Text to read >>

----

Material Recovery Facility Transforming Jammu Into Clean, Green City

Jammu, May 22: Jammu city is rapidly transforming into a “clean and green city”, with noticeable improvements in cleanliness in streets, footpaths, flyovers and residential areas.
The city is making significant progress towards achieving zero waste and at the forefront of this positive change is the Material Recovery Facility (MRF), also known as the ‘Swachhta Kendra’ (cleanliness centre), established in 2021.
The first-ever MRF in Jammu and Kashmir on the outskirts of the city operates under the collaboration of the Regional and Urban Development Agency (RUDA) and the Jammu Municipal Corporation (JMC). It employs a sustainable approach to integrated plastic waste management and efficient recycling within the city.
“This MRF in Jammu is the first of its kind. We have established it in partnership with the Jammu Municipal Corporation. It has been operational for almost three years now, with a daily capacity to handle five tonnes of waste. Currently, we collect, segregate, and recycle approximately 150 to 200 tonnes of trash every month,” Sajeev Arora, Chief Executive Officer (CEO) of RUDA, said.
Equipped with state-of-the-art technology, the MRF collects, separates, and processes dry waste before sending it to recycling centres. As a result, it significantly contributes to the reduction of carbon emissions and the effort is to make the city clean and green, he said.

----

Data shown >>
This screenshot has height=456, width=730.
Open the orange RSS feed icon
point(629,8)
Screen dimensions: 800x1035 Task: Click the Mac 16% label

----

Work to do >>
1. Transcribe the passage of the article on Jammu's Material Recovery Facility, starting with "Material Recovery Facility Transforming" and going on through "and residential areas.".
2. Pick up the news story about Jammu's Material Recovery Facility after its final sentence and carry it forward.

Results of the exercise >>
1.
Material Recovery Facility Transforming Jammu Into Clean, Green City

Jammu, May 22: Jammu city is rapidly transforming into a “clean and green city”, with noticeable improvements in cleanliness in streets, footpaths, flyovers and residential areas.

2.
“To date, we have collected 7,000 metric tonnes of plastic waste, which we have successfully segregated and recycled. From an environmental perspective, every kilogram of plastic waste collected indirectly prevents three kilograms of carbon emissions. Through our efforts, we have already reduced 20,000 to 22,000 metric tonnes of carbon emissions in the atmosphere,” Arora said.
The city corporation employs sanitation workers who collect segregated wet and dry waste from households and public areas. The waste is then either transported directly to the MRF or delivered to mini-sorting stations for further segregation and recycling, he said.
Arora said the waste collection system also has led to a positive economic impact.
“We engage waste collectors, whose livelihoods depend on trash collection. They sell the waste to the MRF, enabling us to purchase the trash from them. Currently, we have 450 rag pickers and waste pickers, known as ‘safaie mitras,’ who are connected to the project.” Arora said they will be setting up a material recycling centre soon in the city.
“The RUDA is in the process of setting up its material recycling centre to convert plastic waste into products and orders for procurement of machines have been placed with the exception to install them within a period of a month and a half,” he said. (Agencies)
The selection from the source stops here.